- EXERCISE GOAL
From the entries below, reproduce exactly the lines from the one with "You are a GUI" through the one with "This screenshot has width=384, height=259.", both included, without images.

····················

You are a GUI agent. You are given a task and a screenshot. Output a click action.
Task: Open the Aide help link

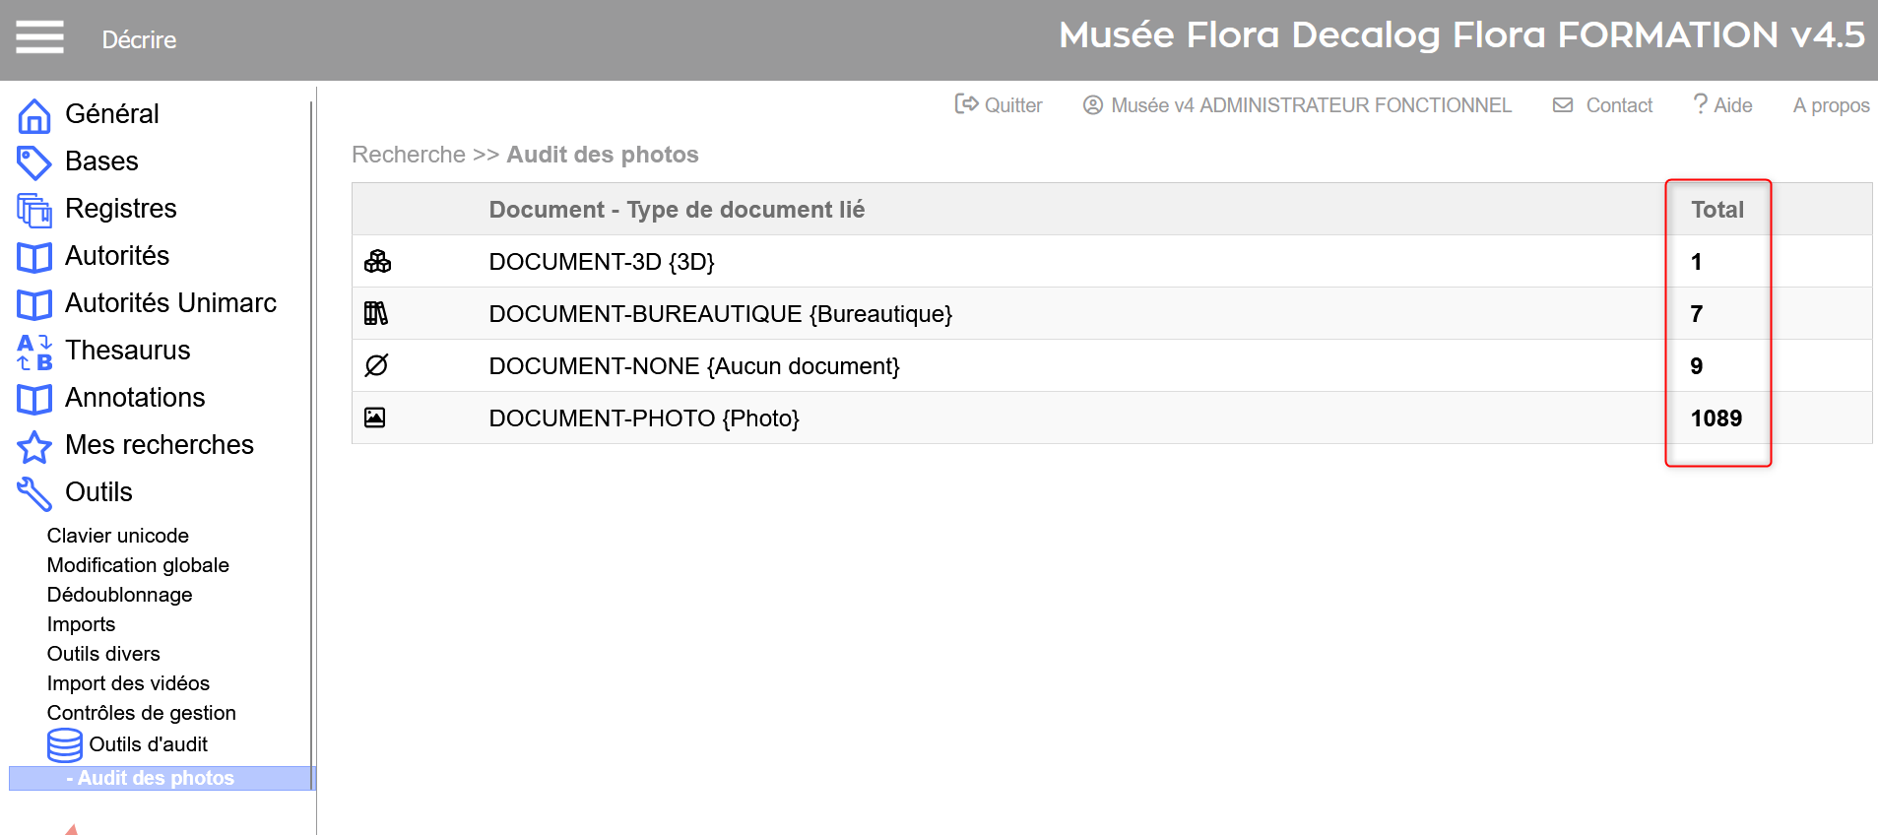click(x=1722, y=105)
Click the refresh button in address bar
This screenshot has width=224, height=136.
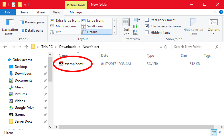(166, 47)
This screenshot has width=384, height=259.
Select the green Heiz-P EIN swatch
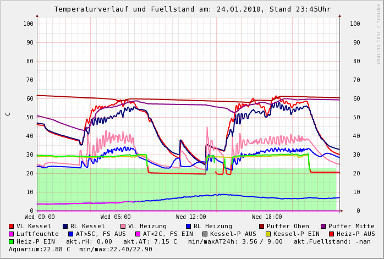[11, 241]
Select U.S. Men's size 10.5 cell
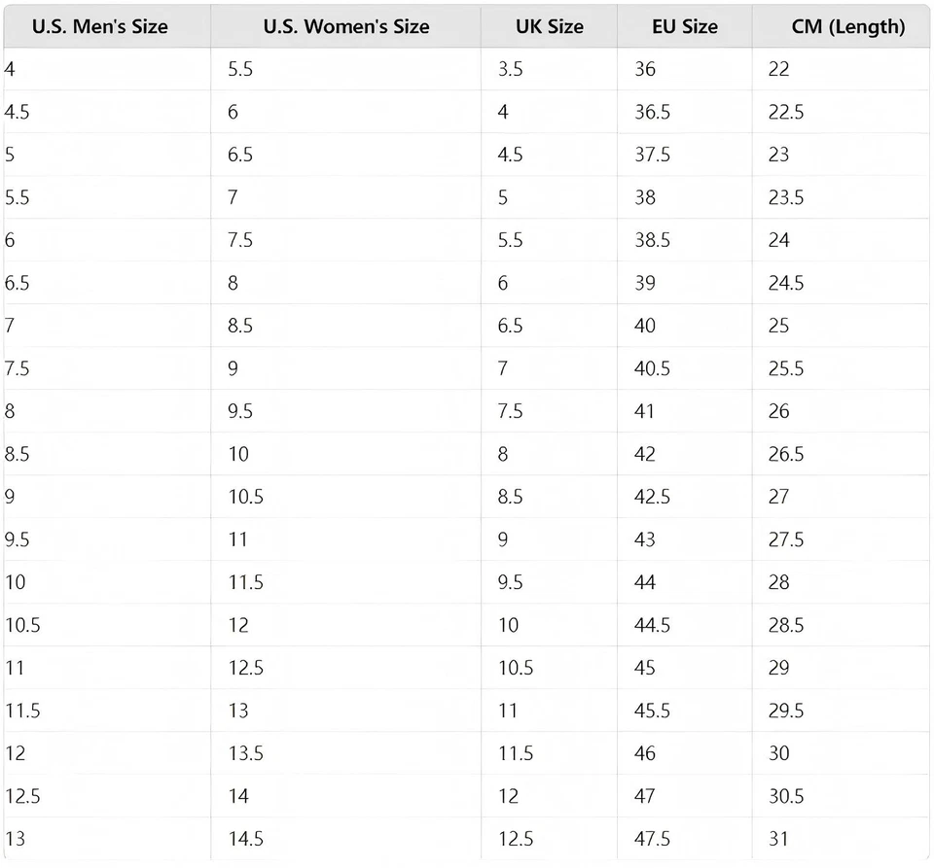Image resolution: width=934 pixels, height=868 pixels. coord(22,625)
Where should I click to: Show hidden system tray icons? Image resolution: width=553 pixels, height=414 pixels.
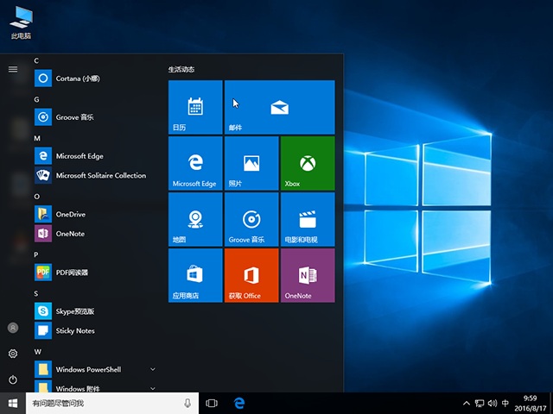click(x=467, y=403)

····················

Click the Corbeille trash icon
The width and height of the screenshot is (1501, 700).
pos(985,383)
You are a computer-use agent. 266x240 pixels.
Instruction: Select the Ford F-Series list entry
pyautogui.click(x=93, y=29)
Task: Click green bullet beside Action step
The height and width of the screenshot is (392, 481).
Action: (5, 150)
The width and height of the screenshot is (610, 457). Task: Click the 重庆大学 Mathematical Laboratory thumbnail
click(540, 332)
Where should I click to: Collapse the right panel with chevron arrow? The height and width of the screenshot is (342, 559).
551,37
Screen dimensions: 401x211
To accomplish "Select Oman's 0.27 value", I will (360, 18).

····················

- ANSWER SECTION
You are a GUI agent. You are given a task and a screenshot. Output a click action.
Task: Open the Aide help link

click(x=1722, y=105)
Click the refresh button in address bar
This screenshot has width=224, height=136.
(166, 47)
This screenshot has width=384, height=259.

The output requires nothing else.